Orthogonal subspaces \(v^T w = 0\) for all \(v\) in \(V\) and all \(w\) in \(W\).
The row space \(C(A^T)\) and nullspace \(N(A)\) are orthogonal subspaces inside \(R^n\).
The left nullspace \(N(A^T)\) and the column space \(C(A)\) are orthogonal in \(R^m\).
1.2 Orthogonal Complements
DEFINITION The orthogonal complement of a subspace \(V\) contains every vector that is perpendicular to \(V\). This orthogonal subspace is denoted by \(V^{\perp}\) (“\(V\) perp”).
Fundamental Theorem of Linear Algebra, Part 2 |
---|
\(N(A)\) is the orthogonal complement of the row space \(C(A^T)\)(in \(R^T\)) |
*\(N(A^T)\) is the orthogonal complement of the column space \(C(A)\) (in \(R^m\)) ** |
Part 1 gave the dimensions of the subpaces. Part 2 gives the 90° angles between them.
1.3 Combining Bases from Subspaces
Any n independent vectors in \(R^n\) must span \(R^N\). So they are a basis. Any n vectors that span \(R^n\) must be independent.
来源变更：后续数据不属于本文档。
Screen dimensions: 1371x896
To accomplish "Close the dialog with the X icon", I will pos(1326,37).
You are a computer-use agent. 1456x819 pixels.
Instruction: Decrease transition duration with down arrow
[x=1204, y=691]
So they are a basis.
\(A_{n,n}\):
If the n columns of \(A\) are independent, they span \(R^n\). So \(Ax=b\) is solvable. If the n columns span \(R^n\), they are independent. So \(Ax=b\) has only one solution.
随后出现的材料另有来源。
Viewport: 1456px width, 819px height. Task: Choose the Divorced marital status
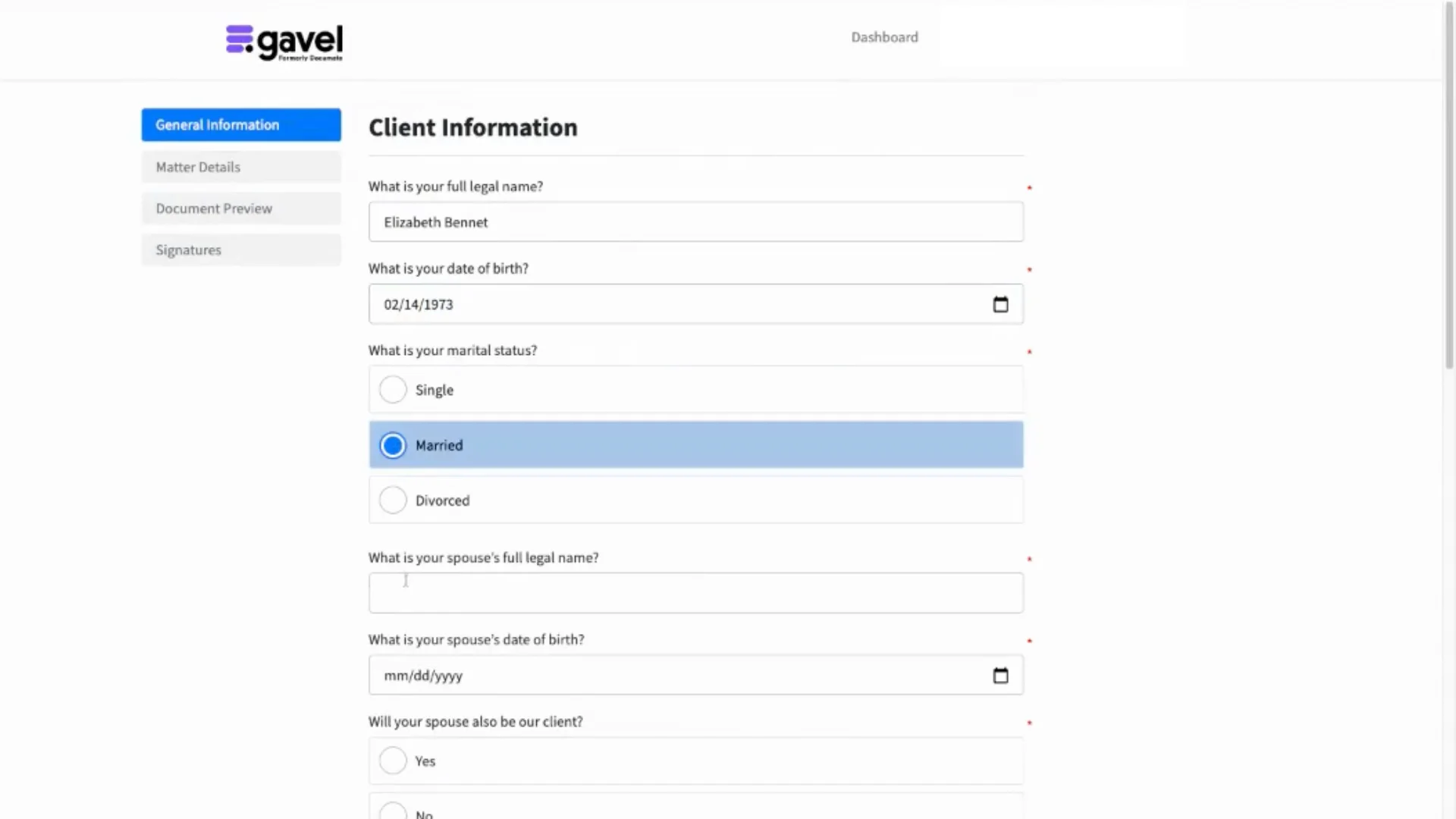pos(393,500)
怎么就觉得上面的叙述是一样的, 看不出多大差异, 那么到底有没有差别呢?
2. Projections
2.0 Key Ideas
- The projection of \(b\) onto the line through \(a\) is \(p=a \widehat x = a(a^T b/a^T a)\).
- The rank one projection matrix \(P= aa^T/a^Ta\) multiplies \(b\) to produce \(p\).
- Projecting \(b\) onto a subspace leave \(e = b - p\) perpendicular to the subspace.
- When \(A\) has full rank \(n\), the equation \(A^T A \widehat x = A^T b\) leads to \(\widehat x\) and \(p = A \widehat x\).
- The projection matrix \(P = A(A^T A)^{-1} A^T\) has \(P^T=P\) and \(P^2=P\).
2.1 Introduction
极简入手:
- What are the projections of \(b=(2, 3, 4)\) onto the \(z\) axis and the \(xy\) plane?
- What matrices produce those projections onto a line and a plane?
个例–>泛例:
第一个问题: 投影到z轴的向量为, \(p_1=(0,0,4)\), 投影到 \(xy\) 平面的向量为 \(p_2 = (2,3,4)\)
分别对应的投影矩阵为:
Onto the \(z\) axis: \(P_1 = \begin{bmatrix} 0 & 0 & 0 \\ 0 & 0 & 0 \\ 0 & 0 & 1 \end{bmatrix}\). Onto the \(xy\) plane \(P_2 = \begin{bmatrix} 1 & 0 & 0 \\ 0 & 1 & 0 \\ 0 & 0 & 0\end{bmatrix}\)
\(p_1 = P_1 b = \begin{bmatrix} 0 & 0 & 0 \\ 0 & 0 & 0 \\ 0 & 0 & 1 \end{bmatrix} \begin{bmatrix} x \\ y \\ z\end{bmatrix} = \begin{bmatrix} 0 \\ 0 \\ z \end{bmatrix}\).
\(p_2 = P_2 b = \begin{bmatrix} 1 & 0 & 0 \\ 0 & 1 & 0 \\ 0 & 0 & 0\end{bmatrix} \begin{bmatrix} x \\ y \\ 0 \end{bmatrix}\).
直观这两个投影向量:
- \(p_1, p_2\) are perpendicular
- The line and plane (subpaces) are orthogonal complements. The vectors gives \(p_1 + p_2 = b\). The matrices gives \(P_1 + P_2 = I\).
The best description of a subspace is a basis. We put the basis vectors into the columns of \(A\). Now we are projecting onto the column space of \(A\). Certainly the z axis is the column space of the 3 by 1 matrix \(A_1\). The \(xy\) plane is the column space of \(A_2\). That plane is also the column space of \(A_3\) (a subspace has mang bases):
\(A_1 =\begin{bmatrix} 0 \\ 0 \\ 1 \end{bmatrix}\) and \(A_2 =\begin{bmatrix} 1 & 0 \\ 0 & 1 \\ 0 & 0 \end{bmatrix}\) and \(A_3 = \begin{bmatrix} 1 & 2 \\ 2 & 3 \\ 0 & 0 \end{bmatrix}\)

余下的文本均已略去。